----- Texte du document -----

Affaire de l’usine MOX (Irlande c. Royaume-Uni), mesures conservatoires
Pour la deuxième fois depuis
sa mise en place,
le Tribunal international du droit de la mer (ci-après « le Tribunal ») a eu à
se prononcer sur une demande en prescription de mesures conservatoires fondée
sur l’article 290 paragraphe 5 de la Convention des Nations Unis sur le droit de
la mer (ci-après « la Convention »).
Le différend concerne
l’autorisation accordée le 3 octobre 2001 par le Royaume-Uni pour l’ouverture
d’une nouvelle installation MOX à Sellafield. Cette installation a pour but de
produire un nouveau combustible d'oxydes mixtes - ou MOX - à partir de
combustible nucléaire retraité. Le Gouvernement irlandais,
préoccupé par le fait que la mise en service de l’usine va contribuer à polluer
davantage la mer d’Irlande, et compte tenu des risques potentiels que comporte
le transport de matières radioactives à destination et en provenance de l’usine,
a introduit le 25 octobre 2001 une procédure d’arbitrage contre le Royaume-Uni,
en vertu de l’article 287 de la Convention.

----- Données enregistrées -----

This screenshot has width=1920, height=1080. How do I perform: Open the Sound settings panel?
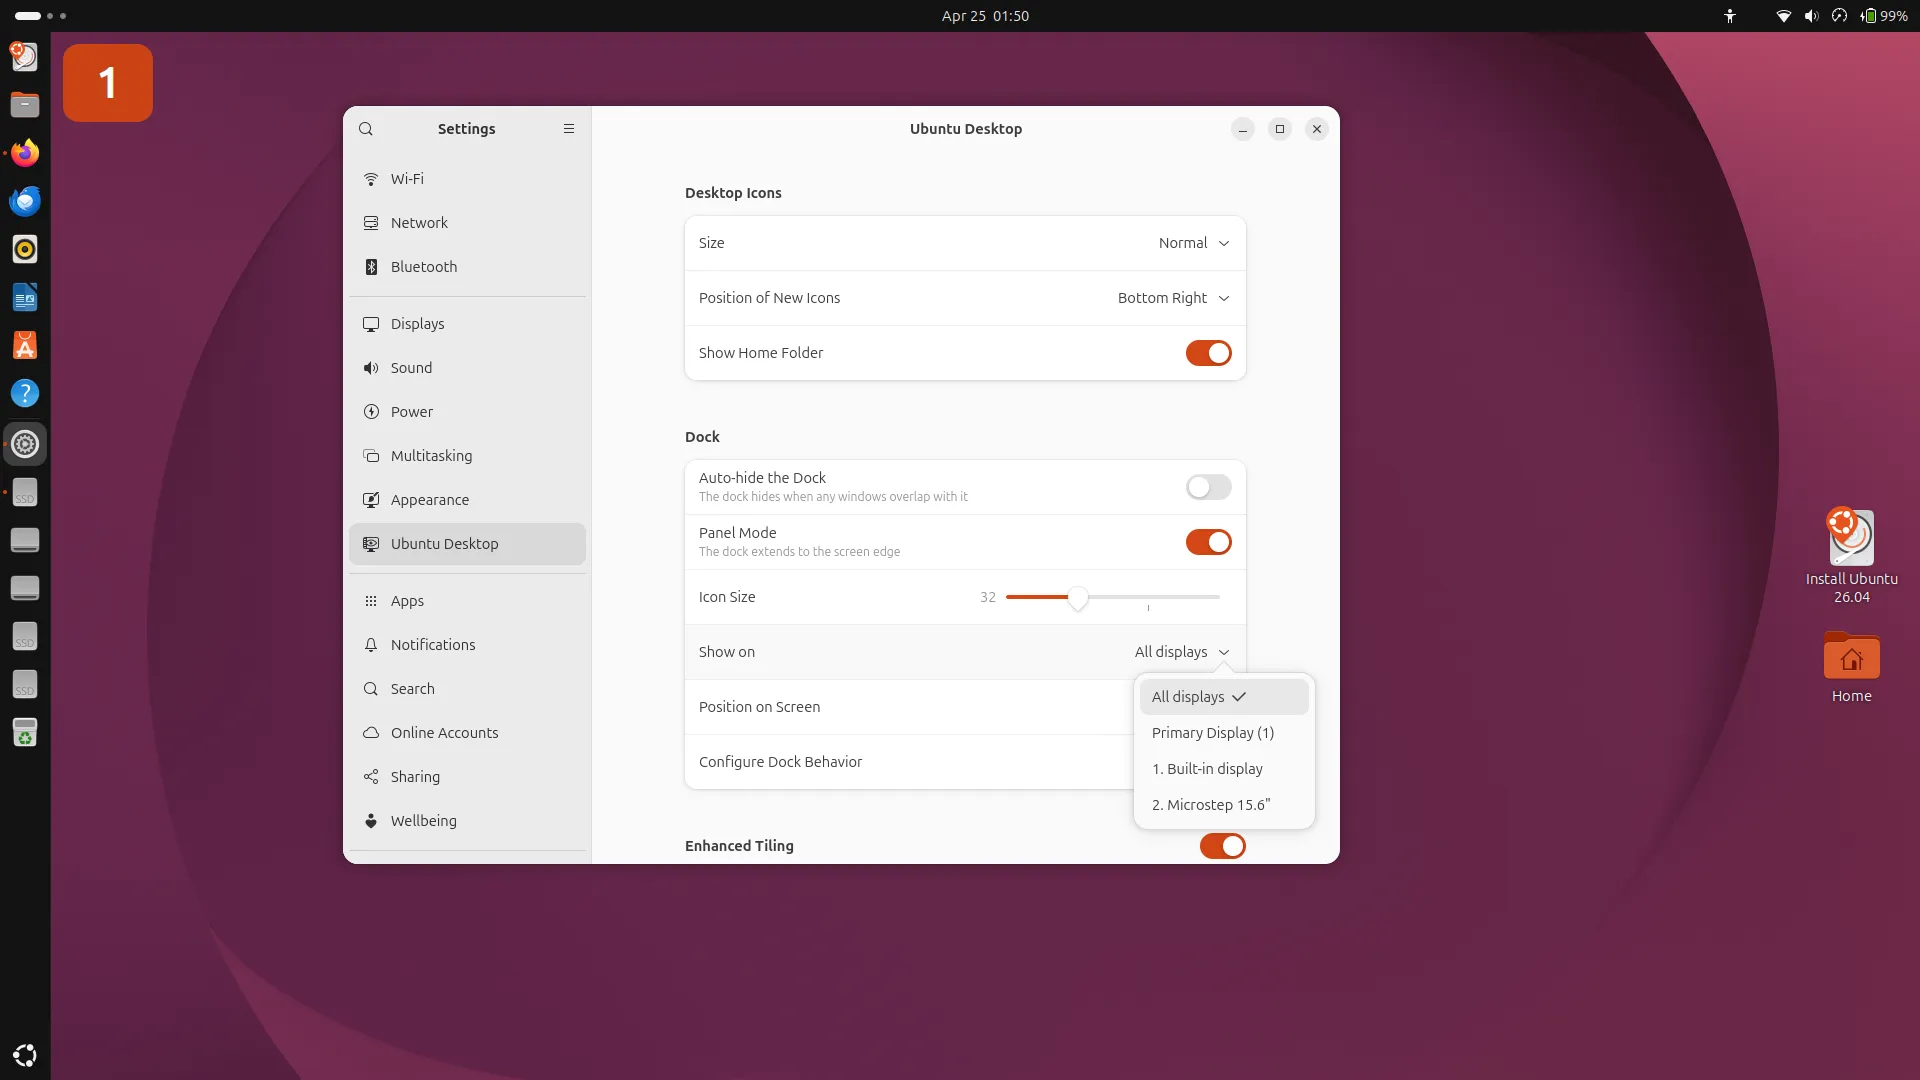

-----

Objectifs:
(A) Reformulez sous forme de liste le paragraphe du texte sur l'affaire de l'usine MOX qui commence par « Le différend concerne », en conservant ses faits essentiels.
(B) Poursuivez le texte sur l'affaire de l'usine MOX en reprenant après sa dernière phrase.
Ce matériel est indépendant du texte sur l'affaire de l'usine MOX.

Exercices corrigés:
(A)
- Le différend porte sur l'autorisation accordée le 3 octobre 2001 par le Royaume-Uni pour ouvrir une nouvelle installation MOX à Sellafield.
- Cette installation doit produire un combustible d'oxydes mixtes (MOX) à partir de combustible nucléaire retraité.
- Le Gouvernement irlandais craint que la mise en service de l'usine accroisse la pollution de la mer d'Irlande.
- Il s'inquiète aussi des risques liés au transport de matières radioactives vers l'usine et depuis celle-ci.
- Le 25 octobre 2001, l'Irlande a engagé une procédure d'arbitrage contre le Royaume-Uni en vertu de l'article 287 de la Convention.

(B)
L’Irlande avait fait savoir
que si, dans un délai de 14 jours à dater de l’introduction de la procédure
d’arbitrage, le Royaume-Uni n’avait pas pris les mesures demandées par
l’Irlande, à savoir, suspendre l’autorisation accordée à l’usine MOX et arrêter
les transferts internationaux de matières radioactives liés à l’activité de
l’usine, elle soumettrait une demande en prescription de mesures conservatoires
au Tribunal international du droit de la mer.
Le Royaume-Uni n’ayant pas
pris les mesures demandées, l’Irlande a soumis le 9 novembre 2001 au Tribunal
international du droit de la mer une demande en prescription de mesures
conservatoires au titre de l’article 290 paragraphe 5
de la Convention, en attendant la constitution d’un tribunal arbitral
conformément à l’annexe VII de la Convention.
Aux termes de l’article 290
paragraphe 5 de la Convention, le Tribunal international du droit de la mer peut
prescrire, modifier ou rapporter des mesures conservatoires s’il considère,
prima facie, que le tribunal arbitral devant être constitué aurait
compétence et s’il estime que l’urgence de la situation l’exige.
Compétence
prima facie du tribunal
arbitral :
Conformément à l’article 290
paragraphe 5 de la Convention, le Tribunal s’est tout d’abord assuré que le
tribunal arbitral prévu à l’annexe VII avait compétence prima facie.
Tout comme dans l’affaire du
thon à nageoire bleue, le Tribunal s’est trouvé en l’espèce confronté à
une situation de concurrence des procédures de règlement des différends.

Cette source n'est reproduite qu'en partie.